There are a variety of techniques employed by publishers in both trade and scholarly activities to reduce the probability of issuing fraudulent or plagiarized materials. They include a heavy reliance upon established authors, firmly drawn parameters of fields of interest, the much mentioned multiple referee processing of manuscripts, down to more mundane matters of insistence upon a ribbon copy and verifiable author questionnaires. While no one mechanism is foolproof, as a collection of safeguards these work relatively well. The problem is that they may work too well. The tendency of publishers to operate within well-defined limits often leads to an overconservatized view of the marketplace and a corresponding suspicion, if not breakdown, in innovation. Thus, extreme caution may have the effect of drying up the wellsprings of creativity, and moreover rejecting manuscripts that may be useful to publish, albeit risky on the surface.

The present condition of scholarly journal publishing indicates how serious the problem of the overconservative approach to truthmaking can become. In the social sciences, at least, most journals have such finely tuned methodological criteria for publication that the method rather than the findings, or even the theory, become central. The wide gap in style and substance between book and journal publishing in the social sciences is indicative of this gap between information and knowledge. For book publishers to adopt the same standards of rigor is to guarantee an even smaller audience base for their products than currently exists and a choking-off of an area of creative communication currently not available in the journal publications area. Tightening the screws on the truth-error continuum may have the opposite impact of drying up the innovation-convention continuum. In such an environment, to err once in a while in the publication of a manuscript may be far easier than tightening yet further the criteria of publication altogether.

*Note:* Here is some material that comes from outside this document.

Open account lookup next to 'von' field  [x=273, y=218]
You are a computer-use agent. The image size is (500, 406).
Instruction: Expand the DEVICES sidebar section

Karl Marx, in an early essay “Remarks on the New Instructions to the Prussian Censors” neatly expresses the rationale behind most publishers’ reluctance to censor: “Are we to understand quite simply that truth is what the government ordains? . . . Freely shall you write, but let every word be a genuflection toward the liberal censor who approves your modest, serious good judgment. Be sure that you do not lose a consciousness of humility.” With these mocking words, Marx made plain that the problem for democratic society is less the occasional charlatan or liar who carries off a literary swindle than the much more frequent demands by the state and, in our age, the State Publishing House, to protect the public by preventing access to controversial materials. The best safeguard against fraud is a free and untrammeled publishing network. Fail-safe systems urged by those who would make the publisher a Guardian of Truth represent a cure far worse than the disease. Truth can be guaranteed when the exclusive publisher is the Government Printing Office. But a democratic culture must be protected from that kind of perfection.